A little while ago, I happened to mention that I've recently seen Bring It On. [livejournal.com profile] ninebelow opined that it was the best teen film ever; I rejoined that in my opinion, the crown belonged now and forever to Clueless. At this point, [livejournal.com profile] flickgc and [livejournal.com profile] danmilburn, with backup from [livejournal.com profile] applez, put a strong word forward for Heathers. Now, I'd never seen Heathers, and said as much, so [livejournal.com profile] danmilburn offered to lend me his copy. Tonight, I watched it.

The first thing to note is that comparing Clueless and Heathers is comparing chalk and cheese, or at least chalk and some other form of calcium carbonate. Yes, they're both 'teen movies', but where Clueless is witty and frothy, Heathers is cynical and black. It's the story of Veronica, a smarter-than-average high-school student who's somehow become an honorary member of the pre-eminent school clique: the Heathers, so called because all of the other three girls in the clique are called Heather. They are brutal and crude, in a way that the PG-rated Queen Cs of the cinema world could never get away with (and indeed, you imagine would be too classy to stoop to). It's not clear how Veronica, who is deeply uncomfortable with the group, has become a member; it's even less clear why.

Relatively quickly, Veronica falls into the world of the latest school rebel, all Spike-like black coat and red shirt, JD--Jason Dean.

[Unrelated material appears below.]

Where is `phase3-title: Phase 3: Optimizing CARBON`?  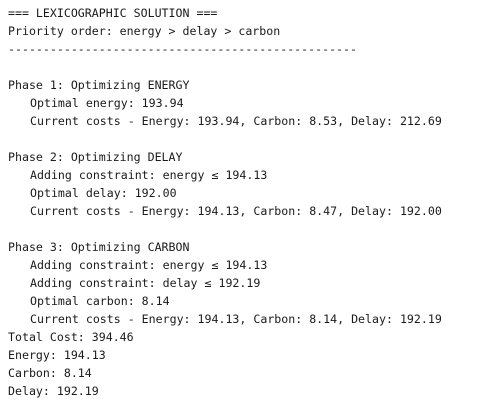 phase3-title: Phase 3: Optimizing CARBON is located at coordinates (99, 247).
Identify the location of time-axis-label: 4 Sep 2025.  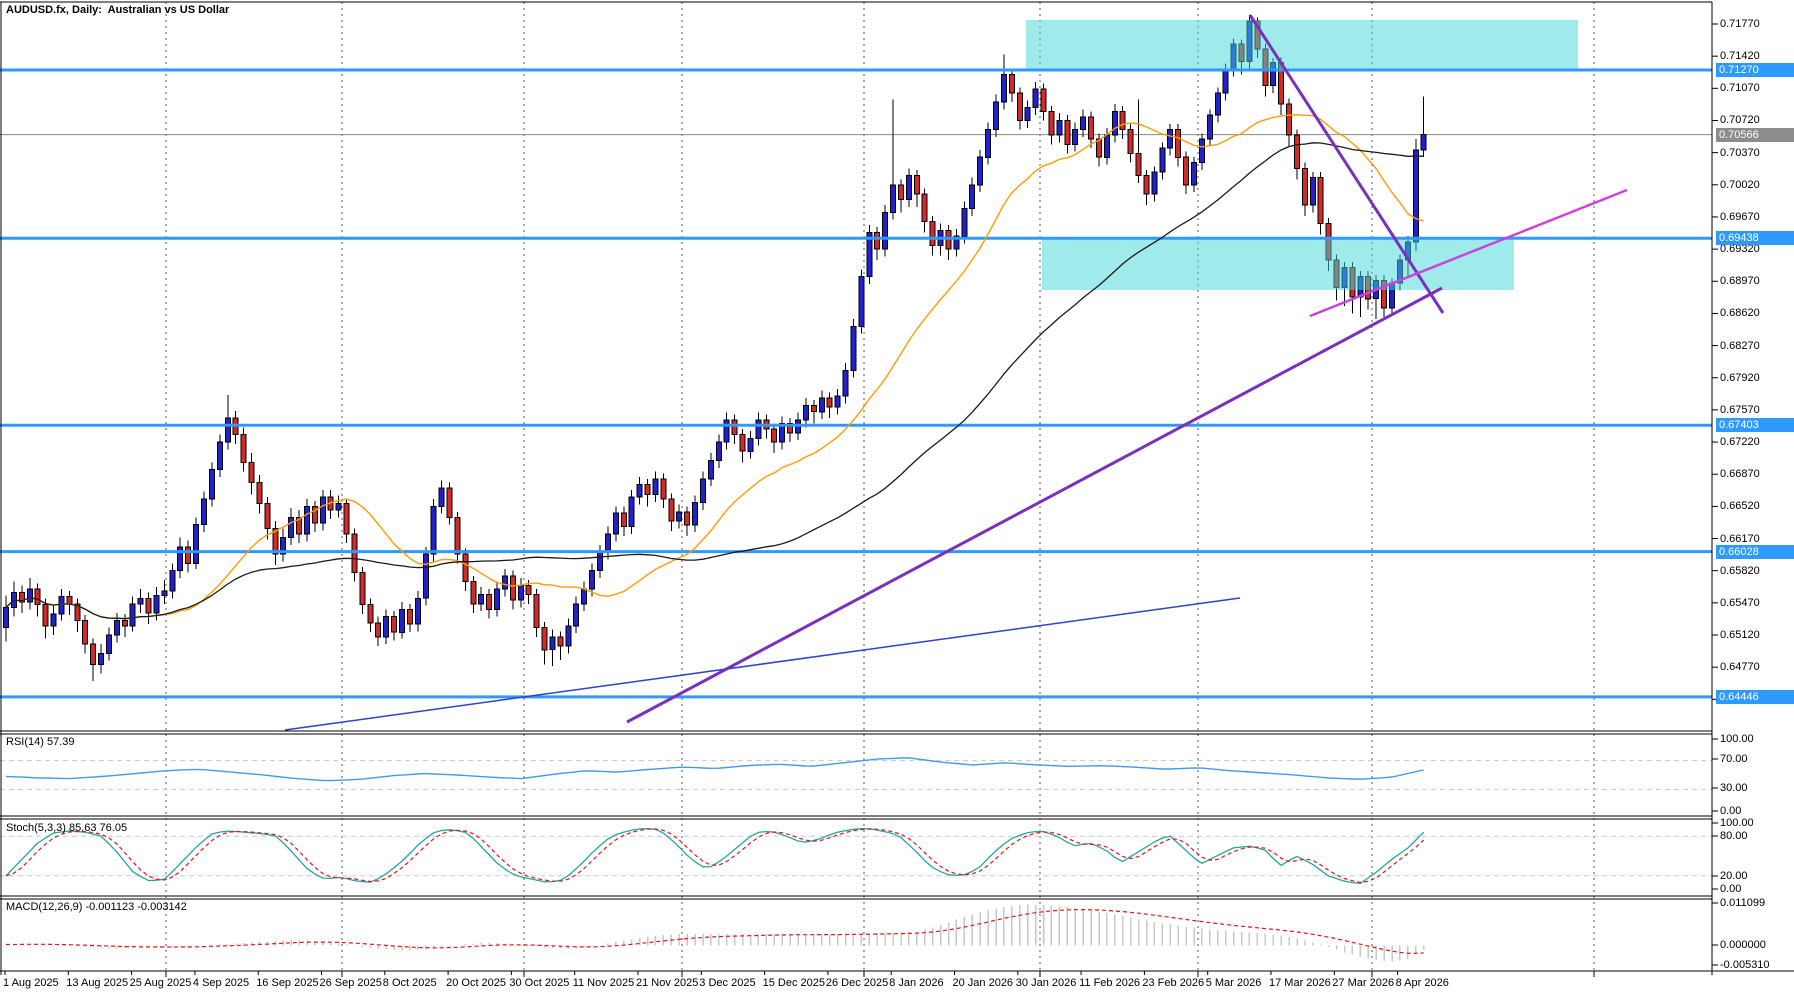
(221, 983).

After one particularly humiliating night out, Veronica confesses to JD that she wishes the Heathers, or at least the lead Heather, were dead. You can see where this is going: without quite knowing how (the film frequently has a dreamlike, vaguely surreal air to it), Veronica ends up an accomplice to Heather's murder. At JD's prompting, she fakes a suicide note that puts them in the clear, but has the unpredicted side-effect of making Heather even more popular in death than she was in life. And that's just the start; increasingly, Veronica finds herself drawn into JD's bleak, sociopathic undertow.

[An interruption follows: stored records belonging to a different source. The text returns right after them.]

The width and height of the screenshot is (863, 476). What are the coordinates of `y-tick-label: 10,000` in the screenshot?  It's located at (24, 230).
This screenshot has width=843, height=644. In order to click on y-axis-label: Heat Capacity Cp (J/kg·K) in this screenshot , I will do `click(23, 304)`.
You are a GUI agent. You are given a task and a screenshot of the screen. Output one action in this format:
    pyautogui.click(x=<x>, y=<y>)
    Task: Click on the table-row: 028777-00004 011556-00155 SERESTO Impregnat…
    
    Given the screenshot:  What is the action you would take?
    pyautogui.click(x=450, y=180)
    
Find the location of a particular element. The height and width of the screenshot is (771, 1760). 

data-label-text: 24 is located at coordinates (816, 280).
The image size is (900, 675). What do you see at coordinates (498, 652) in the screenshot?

Heathers aspires, in a way that Clueless does not, to social critique. The school, says JD at one point, isn't ignored by society; it is society; so of course another Heather moves into the power vacuum left by the demise of the first. And now and then, this metaphor throws up what I think are moments of real wisdom. For example, when Veronica is trying to describe the Heathers, she says 'it's like they're people I work with, and our job is being popular and shit!' Or there's Veronica's mother's acute observation: 'when teenagers say they want to be treated like adults, it's usually because they are being treated like adults.'

In the end, though, my suspension of disbelief snapped. Partly (oddly, because I'm not usually bothered by such things) because there were some obvious moments when logic was ignored for the sake of the plot--in the final confrontation, why doesn't Veronica just trip the fire alarm to evacuate the school?--but mostly because, well, it's not an accurate match. A high school is not really much like wider society. There are certainly similarities, and it can be a rich source of comparison, but the environment is too artificial, too subject to external control, to be an exact match.

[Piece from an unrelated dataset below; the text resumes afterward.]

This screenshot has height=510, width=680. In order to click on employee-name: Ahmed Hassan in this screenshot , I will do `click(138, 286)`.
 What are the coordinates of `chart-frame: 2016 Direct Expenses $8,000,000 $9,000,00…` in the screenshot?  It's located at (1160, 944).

Mind you, at times I have difficulty believing I actually know what an American High School is like. For all I know, the self-perpetuating presentation of them on television and in films--cheerleaders and jocks and nerds and all--may just be as inaccurate as a myth. It's hard to tell, and maybe that affects my perception of Heathers, because maybe it bleeds into my reading of the film's metaphor. And I'm not saying it's a bad film--it's not. It has mesmerising performances from Christian Slater and Winona Ryder, and a number of interesting things to say, and I'm glad I've seen it.

In the end, though, I prefer Clueless. I could wax more pretentious, and say that I prefer it because it targets the larger-than-life myth of high school directly, rather than trying to use it as a metaphor for something else; or I could keep it simple, and say that I just prefer it because I enjoy it more. The truth would probably include elements of both.

So: any other nominations for the accolade of Best Teen Movie Ever?